Nos artigos 15 e seguintes, a Medida Provisória faz referência à suspensão de exigências administrativas em segurança e saúde no trabalho, determinando a não necessidade de realização de exames ocupacionais, exceto demissionais – que também poderão não ser realizados, caso o último exame tenha sido feito há menos de 180 dias – no período em que durar o estado de calamidade pública. Os exames pendentes devem ser regularizados em 60 dias após o encerramento da situação de calamidade.

 

Também deverão ser suspensos os cursos e treinamentos previstos nas normas regulamentadoras, situação que deverá ser regularizada em 90 após encerrado o estado de calamidade pública, ou ainda, por meio da realização de cursos à distância, virtualmente.

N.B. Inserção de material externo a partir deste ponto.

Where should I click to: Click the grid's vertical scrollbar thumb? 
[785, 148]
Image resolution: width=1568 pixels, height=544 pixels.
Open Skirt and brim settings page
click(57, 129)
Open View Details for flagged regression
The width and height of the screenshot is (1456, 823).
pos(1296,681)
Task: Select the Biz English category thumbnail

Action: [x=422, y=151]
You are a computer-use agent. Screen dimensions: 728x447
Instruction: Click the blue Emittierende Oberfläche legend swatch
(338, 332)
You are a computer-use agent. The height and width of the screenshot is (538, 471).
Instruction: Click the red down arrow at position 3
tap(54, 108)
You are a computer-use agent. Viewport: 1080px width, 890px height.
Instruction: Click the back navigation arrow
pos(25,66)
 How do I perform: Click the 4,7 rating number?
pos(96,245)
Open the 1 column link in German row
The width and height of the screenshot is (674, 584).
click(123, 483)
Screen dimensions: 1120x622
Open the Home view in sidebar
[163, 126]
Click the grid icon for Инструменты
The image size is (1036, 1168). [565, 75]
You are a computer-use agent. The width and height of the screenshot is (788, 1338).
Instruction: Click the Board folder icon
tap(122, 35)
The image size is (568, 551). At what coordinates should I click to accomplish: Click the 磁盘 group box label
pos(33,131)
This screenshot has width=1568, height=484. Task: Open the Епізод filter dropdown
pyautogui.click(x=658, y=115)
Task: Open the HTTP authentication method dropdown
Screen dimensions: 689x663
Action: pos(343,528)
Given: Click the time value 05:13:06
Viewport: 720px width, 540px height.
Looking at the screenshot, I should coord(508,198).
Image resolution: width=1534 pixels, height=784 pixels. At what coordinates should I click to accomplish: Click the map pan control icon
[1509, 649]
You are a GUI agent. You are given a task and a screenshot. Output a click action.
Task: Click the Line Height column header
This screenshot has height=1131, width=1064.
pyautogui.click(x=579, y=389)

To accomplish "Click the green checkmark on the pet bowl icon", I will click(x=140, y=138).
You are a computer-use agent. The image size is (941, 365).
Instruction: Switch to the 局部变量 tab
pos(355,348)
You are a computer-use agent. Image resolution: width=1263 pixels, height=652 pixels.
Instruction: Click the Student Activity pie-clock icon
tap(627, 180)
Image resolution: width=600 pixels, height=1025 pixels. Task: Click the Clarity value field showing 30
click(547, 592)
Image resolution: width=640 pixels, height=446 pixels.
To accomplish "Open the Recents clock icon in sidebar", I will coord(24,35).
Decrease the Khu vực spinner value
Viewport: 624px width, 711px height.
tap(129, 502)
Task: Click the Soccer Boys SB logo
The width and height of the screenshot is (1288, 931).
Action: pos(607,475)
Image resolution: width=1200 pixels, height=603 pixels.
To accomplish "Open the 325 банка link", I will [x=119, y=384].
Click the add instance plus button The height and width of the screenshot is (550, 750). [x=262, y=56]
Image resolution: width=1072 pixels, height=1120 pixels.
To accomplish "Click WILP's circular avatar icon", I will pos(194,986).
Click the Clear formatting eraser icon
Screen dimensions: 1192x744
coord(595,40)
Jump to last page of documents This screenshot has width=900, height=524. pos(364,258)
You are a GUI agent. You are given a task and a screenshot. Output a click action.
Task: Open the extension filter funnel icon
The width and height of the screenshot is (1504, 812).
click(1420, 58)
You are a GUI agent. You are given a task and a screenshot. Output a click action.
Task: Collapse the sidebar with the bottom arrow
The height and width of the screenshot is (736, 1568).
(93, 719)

Devem ser mantidas as formações atuais das CIPA, bem como suspensos os processos eleitorais em curso.

 

Há, ainda, previsão acerca do diferimento das parcelas de FGTS referentes aos meses de março, abril e maio de 2020, nos artigos 19 e seguintes do texto da Medida Provisória. Os recolhimentos poderão ser regularizados, de maneira parcelada – sem atualização, multa ou encargos – em até seis meses, a contar de julho de 2020. Para tanto, o empregador deve prestar informações até 20/06/2020, identificando as parcelas não recolhidas, reconhecendo a existência de débito. O inadimplemento das parcelas determina a incidência de multa e encargos, bem como o bloqueio de certificado de regularidade de FGTS.

 

Em caso de rescisão contratual ocorrida no interregno da suspensão e/ou parcelamento, resolve-se a obrigação, devendo ser recolhida a integralidade dos valores devidos, sem a incidência de multa e encargos.

 

Os certificados de regularidade de FGTS emitidos antes da publicação da Medida Provisória nº 927/2020 serão prorrogados por 90 dias. Bem assim, determinada a suspensão do prazo prescricional dos débitos de FGTS por 120 dias.

 

Por fim, o capítulo X, da MP nº 927 aborda temas diversos, de modo que é necessário destacar alguns deles:

 

O artigo 29 encerra a discussão travada logo no início da pandemia, acerca da responsabilidade do empregador em caso de contaminação do coronavírus no local de trabalho. De acordo com o regramento, os casos de contaminação não serão considerados ocupacionais, exceto mediante comprovação de nexo causal.

 

Com relação aos acordos e convenções coletivas vencidas ou vincendas, no prazo de cento e oitenta dias, contado do dia 23/03/2020, poderão ser prorrogados, a critério do empregador, pelo prazo de noventa dias.

 

No que concerne à fiscalização dos Auditores do Trabalho, pertencentes ao atual Ministério da Economia, deverão atuar somente de maneira orientadora, com exceção de irregularidades como: falta de registro de empregado, a partir de denúncias, situação de grave e iminente risco, ocorrência de acidente de trabalho fatal, trabalho em condições análogas às de escravo ou trabalho infantil.

 

Importa considerar, por fim, que a convalidação das medidas trabalhistas tomadas pelos empregadores no período de 30 (trinta) dias anteriores à publicação da MP, desde que não contrárias aos seus termos, consoante o artigo 36 do texto legal.